Vi ricordo che nel 2011 il soldato Shalit venne liberato in cambio di 1.200 palestinesi detenuti nelle carceri israeliane, ma nel giro di due giorni, circa 900 dei palestinesi vennero nuovamente arrestati e imprigionati.
Una “beffa” che sia le Brigate che lo stesso Hamas non gradirono molto.
Il capo dell’ufficio politico di Hamas, Ismail Haniyeh, deve negoziare con Al Qassam sulle richieste avanzate dai miliziani che chiedono non solo lo stop dei bombardamenti, ma anche il ritiro delle forze di occupazione israeliane.
Richieste ovviamente irricevibili da Israele.
Difficilmente tutti i 240 prigionieri sono ancora vivi e anche questo spiegherebbe la disponibilità di liberarne solo una cinquantina.
Ma se Israele avesse la conferma che molti di loro sono stati uccisi nei bombardamenti su Gaza, non avrebbe nessuna remora a continuare nelle operazioni di guerra, anche a costo di sacrificare i superstiti.
Per questo, Israele ha chiesto al Qatar, mediatore in questa fase, di avere un elenco completo dei prigionieri e l’assicurazione sul loro stato di salute.
Richieste ignorate dai miliziani.
“Condanniamo l’inaccettabile violenza degli estremisti in Cisgiordania”. Lo ha scritto la presidente della Commissione europea Ursula von der Leyen, dopo aver incontrato il re Abdullah II in Giordania.
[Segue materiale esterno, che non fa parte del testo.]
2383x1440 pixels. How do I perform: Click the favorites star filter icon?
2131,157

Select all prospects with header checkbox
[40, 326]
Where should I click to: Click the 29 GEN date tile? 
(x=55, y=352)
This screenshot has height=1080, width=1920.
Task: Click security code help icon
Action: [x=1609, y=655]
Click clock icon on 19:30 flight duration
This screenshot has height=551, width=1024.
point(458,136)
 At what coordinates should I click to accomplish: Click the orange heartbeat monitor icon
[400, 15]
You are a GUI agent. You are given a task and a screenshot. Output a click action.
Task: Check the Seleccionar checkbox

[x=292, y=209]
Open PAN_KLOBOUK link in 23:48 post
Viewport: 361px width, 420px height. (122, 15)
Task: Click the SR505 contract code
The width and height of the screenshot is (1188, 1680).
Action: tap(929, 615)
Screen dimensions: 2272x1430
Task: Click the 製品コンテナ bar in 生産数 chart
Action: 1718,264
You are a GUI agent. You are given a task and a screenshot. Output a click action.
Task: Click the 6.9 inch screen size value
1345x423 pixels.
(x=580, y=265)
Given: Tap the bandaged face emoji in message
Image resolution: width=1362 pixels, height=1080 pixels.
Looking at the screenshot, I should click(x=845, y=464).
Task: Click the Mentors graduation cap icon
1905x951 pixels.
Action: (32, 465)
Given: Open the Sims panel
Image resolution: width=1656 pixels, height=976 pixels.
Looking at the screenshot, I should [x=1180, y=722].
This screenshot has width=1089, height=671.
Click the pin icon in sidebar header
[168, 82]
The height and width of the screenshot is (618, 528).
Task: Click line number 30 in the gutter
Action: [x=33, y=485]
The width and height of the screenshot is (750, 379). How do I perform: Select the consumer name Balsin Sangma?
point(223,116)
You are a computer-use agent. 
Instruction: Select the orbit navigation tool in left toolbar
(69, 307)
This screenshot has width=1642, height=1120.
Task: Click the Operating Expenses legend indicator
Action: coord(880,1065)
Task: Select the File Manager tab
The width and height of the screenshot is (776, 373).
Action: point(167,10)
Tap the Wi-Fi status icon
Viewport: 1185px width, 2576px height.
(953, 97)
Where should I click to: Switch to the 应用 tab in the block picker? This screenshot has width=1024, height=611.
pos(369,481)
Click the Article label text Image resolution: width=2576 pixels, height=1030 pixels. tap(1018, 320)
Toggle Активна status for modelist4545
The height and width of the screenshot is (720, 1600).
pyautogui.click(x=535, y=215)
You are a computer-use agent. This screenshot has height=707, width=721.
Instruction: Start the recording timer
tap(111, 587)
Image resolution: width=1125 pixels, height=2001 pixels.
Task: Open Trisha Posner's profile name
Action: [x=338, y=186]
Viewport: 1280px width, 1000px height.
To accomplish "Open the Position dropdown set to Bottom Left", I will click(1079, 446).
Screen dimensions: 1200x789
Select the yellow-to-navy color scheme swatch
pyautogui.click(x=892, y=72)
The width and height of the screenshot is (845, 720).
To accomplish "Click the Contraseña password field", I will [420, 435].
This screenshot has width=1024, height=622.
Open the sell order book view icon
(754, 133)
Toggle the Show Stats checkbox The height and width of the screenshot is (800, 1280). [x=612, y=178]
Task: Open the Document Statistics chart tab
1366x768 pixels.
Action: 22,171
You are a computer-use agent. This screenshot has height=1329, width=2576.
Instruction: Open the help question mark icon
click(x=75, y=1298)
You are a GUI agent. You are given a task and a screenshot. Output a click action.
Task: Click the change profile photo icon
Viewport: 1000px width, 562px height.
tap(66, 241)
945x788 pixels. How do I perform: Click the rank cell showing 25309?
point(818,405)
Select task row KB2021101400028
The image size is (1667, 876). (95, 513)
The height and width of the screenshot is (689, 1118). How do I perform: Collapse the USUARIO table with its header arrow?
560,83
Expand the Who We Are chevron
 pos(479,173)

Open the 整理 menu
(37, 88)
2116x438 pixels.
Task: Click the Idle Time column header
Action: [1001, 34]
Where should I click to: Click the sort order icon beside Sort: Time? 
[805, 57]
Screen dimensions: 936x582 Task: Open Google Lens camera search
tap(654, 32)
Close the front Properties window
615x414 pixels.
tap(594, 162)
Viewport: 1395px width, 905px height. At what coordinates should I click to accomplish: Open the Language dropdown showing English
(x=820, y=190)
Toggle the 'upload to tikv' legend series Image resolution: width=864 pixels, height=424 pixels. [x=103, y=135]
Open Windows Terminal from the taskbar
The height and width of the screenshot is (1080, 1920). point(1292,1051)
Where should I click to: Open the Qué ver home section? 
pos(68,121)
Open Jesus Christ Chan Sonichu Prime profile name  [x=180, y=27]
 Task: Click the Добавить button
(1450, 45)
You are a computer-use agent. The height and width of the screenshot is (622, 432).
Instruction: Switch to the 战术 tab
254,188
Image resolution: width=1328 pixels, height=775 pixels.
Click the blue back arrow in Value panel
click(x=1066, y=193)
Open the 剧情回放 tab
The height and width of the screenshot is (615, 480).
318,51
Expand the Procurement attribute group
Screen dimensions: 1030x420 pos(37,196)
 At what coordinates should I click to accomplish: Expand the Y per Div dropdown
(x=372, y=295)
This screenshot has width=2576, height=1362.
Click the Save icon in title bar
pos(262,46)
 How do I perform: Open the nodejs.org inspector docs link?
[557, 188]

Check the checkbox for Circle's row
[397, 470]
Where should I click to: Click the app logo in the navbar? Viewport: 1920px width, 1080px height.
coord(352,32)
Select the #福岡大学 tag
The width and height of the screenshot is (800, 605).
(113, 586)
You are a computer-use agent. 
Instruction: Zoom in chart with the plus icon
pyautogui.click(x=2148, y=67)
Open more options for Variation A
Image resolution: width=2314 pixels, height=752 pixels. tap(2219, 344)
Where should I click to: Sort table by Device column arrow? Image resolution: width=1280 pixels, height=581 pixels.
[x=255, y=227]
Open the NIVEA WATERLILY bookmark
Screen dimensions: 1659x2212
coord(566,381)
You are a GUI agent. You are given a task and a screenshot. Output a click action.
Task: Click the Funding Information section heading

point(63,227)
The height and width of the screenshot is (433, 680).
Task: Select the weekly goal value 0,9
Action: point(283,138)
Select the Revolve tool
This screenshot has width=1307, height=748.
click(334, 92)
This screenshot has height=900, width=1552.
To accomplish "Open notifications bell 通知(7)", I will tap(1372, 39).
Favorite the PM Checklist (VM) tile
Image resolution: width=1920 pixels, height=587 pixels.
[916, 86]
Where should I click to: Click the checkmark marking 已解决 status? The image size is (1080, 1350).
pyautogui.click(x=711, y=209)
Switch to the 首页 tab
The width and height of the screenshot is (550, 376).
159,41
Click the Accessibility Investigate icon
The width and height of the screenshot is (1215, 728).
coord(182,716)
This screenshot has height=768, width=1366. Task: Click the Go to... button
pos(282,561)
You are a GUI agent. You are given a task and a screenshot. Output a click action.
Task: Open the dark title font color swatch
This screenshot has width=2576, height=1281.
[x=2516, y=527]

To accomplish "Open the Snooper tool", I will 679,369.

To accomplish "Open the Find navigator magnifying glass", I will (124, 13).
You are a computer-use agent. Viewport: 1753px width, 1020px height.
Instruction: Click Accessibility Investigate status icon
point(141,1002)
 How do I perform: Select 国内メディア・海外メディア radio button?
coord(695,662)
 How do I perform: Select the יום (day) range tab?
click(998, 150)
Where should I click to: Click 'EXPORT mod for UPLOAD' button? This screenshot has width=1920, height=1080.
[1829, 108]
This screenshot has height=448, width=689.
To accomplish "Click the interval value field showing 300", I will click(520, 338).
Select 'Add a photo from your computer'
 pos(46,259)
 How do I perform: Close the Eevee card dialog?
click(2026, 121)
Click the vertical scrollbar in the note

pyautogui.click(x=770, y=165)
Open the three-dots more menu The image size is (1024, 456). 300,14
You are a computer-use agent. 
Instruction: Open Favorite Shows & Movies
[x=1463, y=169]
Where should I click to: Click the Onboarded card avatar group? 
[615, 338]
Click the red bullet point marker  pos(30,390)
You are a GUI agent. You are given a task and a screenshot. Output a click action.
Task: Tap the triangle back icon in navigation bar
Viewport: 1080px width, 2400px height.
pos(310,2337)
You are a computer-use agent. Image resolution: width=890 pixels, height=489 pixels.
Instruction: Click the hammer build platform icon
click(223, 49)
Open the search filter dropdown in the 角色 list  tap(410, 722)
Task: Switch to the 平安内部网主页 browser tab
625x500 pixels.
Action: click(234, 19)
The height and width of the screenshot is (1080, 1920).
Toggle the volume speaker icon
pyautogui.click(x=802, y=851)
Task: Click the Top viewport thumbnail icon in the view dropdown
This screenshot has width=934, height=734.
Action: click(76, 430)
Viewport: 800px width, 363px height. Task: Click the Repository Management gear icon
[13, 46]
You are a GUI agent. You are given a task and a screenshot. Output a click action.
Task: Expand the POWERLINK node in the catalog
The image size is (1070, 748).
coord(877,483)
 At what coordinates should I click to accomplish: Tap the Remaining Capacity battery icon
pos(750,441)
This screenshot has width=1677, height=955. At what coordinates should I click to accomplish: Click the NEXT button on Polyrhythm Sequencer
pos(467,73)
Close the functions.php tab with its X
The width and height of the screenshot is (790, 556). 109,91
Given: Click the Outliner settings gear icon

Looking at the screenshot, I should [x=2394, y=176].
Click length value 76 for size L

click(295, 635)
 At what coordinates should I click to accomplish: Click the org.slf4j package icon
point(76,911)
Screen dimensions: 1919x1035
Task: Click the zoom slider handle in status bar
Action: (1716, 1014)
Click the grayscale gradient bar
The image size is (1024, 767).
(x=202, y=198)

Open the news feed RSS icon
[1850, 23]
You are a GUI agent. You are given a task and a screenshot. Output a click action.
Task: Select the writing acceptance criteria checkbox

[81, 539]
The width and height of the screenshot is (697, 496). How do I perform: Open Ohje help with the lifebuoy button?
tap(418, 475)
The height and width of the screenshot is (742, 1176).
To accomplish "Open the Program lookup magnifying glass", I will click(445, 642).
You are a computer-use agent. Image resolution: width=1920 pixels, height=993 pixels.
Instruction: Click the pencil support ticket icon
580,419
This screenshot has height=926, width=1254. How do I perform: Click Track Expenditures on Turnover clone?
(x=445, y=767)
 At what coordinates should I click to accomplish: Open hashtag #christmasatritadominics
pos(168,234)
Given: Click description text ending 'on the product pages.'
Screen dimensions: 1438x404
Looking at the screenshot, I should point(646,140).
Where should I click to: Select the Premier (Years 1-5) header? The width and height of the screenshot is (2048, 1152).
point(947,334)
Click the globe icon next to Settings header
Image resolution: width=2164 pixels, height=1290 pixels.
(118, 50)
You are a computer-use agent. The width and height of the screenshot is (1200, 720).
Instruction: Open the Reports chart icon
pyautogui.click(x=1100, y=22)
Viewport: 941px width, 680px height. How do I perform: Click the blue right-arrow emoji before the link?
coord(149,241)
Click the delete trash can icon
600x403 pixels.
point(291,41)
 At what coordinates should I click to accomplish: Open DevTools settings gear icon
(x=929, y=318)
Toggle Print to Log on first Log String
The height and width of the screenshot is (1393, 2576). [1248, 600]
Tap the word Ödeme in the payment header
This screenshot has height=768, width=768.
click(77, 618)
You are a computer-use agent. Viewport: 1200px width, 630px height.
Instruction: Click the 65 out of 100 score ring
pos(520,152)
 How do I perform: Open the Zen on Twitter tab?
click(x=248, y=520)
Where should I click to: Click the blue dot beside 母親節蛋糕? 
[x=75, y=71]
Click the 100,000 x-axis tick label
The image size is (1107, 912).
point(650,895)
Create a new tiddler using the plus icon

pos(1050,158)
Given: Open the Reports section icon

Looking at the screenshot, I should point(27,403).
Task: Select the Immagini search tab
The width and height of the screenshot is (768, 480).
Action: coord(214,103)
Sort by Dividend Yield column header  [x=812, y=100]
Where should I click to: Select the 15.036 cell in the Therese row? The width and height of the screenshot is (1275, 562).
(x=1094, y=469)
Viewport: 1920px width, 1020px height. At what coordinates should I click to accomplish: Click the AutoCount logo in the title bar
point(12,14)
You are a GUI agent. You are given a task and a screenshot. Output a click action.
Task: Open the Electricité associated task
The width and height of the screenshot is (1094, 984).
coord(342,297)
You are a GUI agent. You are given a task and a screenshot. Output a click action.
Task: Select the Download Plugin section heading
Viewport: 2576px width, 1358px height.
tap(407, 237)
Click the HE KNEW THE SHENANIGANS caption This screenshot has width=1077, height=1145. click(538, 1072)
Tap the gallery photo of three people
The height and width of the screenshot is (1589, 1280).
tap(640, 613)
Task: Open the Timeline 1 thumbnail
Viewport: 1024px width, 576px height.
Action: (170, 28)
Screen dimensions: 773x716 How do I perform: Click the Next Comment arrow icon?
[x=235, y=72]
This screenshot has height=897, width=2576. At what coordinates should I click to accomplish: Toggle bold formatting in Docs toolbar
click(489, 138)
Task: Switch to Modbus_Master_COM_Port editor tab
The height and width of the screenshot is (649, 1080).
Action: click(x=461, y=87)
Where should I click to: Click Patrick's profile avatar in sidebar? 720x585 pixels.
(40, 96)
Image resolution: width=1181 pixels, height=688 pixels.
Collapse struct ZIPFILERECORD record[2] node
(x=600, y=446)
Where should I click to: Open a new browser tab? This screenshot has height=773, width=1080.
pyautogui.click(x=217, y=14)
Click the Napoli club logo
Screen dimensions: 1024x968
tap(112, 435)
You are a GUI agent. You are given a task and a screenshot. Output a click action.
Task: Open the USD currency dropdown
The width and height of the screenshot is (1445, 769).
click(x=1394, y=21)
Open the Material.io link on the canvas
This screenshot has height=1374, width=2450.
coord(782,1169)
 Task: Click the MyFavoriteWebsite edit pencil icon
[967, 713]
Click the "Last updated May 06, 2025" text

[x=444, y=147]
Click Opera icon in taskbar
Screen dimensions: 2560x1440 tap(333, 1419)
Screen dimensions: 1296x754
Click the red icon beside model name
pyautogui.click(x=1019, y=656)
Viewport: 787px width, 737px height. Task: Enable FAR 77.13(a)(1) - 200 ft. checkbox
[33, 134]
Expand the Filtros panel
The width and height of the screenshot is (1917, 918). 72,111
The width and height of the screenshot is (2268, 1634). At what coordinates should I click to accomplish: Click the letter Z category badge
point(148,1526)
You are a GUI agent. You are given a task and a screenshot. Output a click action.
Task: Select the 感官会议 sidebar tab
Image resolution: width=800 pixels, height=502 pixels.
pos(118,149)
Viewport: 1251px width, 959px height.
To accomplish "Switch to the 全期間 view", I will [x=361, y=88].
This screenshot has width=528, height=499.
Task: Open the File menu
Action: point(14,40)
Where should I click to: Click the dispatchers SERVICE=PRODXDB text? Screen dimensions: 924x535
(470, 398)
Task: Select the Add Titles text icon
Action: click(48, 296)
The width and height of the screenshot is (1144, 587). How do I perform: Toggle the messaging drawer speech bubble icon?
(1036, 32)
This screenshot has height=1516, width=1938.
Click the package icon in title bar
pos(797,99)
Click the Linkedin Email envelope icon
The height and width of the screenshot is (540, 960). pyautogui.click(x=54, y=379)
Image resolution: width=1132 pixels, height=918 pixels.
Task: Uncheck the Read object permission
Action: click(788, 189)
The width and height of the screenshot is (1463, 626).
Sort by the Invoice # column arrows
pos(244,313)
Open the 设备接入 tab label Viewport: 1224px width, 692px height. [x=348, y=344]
La guerra dei coloni é una “guerra dentro la guerra” condotta in modo personale, molto spesso in contrasto con le direttive dell’esercito israeliano che non vede, in questo momento, la necessità di aprire un secondo fronte di fuoco.
Ma i coloni non intendono ragioni e continuano i loro assalti contro i Palestinesi, bruciando le loro case e distruggendo i raccolti.
Il Re di Giordania ha minacciato un intervento armato del suo esercito per tutelare i Palestinesi, ma é un’ipotesi molto remota, difficilmente la Giordania entrerebbe nel conflitto senza l’aiuto degli altri Paesi arabi, Libano in primis.
Hassen Ben Ayed, fratello di Hayette, mi ha parlato ieri sera di un imminente vertice a Beirut tra gli Hezbollah ed il Governo libanese.
I miliziani premono per un attacco, ma il Governo, consapevole dei rischi di una risposta “devastante” degli israeliani, appare molto cauto.
Alla riunione dovrebbero partecipare anche gli iraniani, da sempre sponsor degli stessi Hezbollah.
Ma anche l’ Iran si muove con cautela, nonostante le forti pressioni degli amici Houti yemeniti che sollecitano un impegno militare molto più deciso.
Non certo per paura di Israele, ma degli Stati Uniti, desiderosi da sempre di infliggere una “dura lezione” agli iraniani come dichiarato dal segretario di stato americano.
Sarà un nuovo vertice dei Paesi arabi, convocato da Hamas, a precisare le intenzioni degli attori sulla scena, ma la scritta “the end” su questo drammatico film, é ancora molto lontana.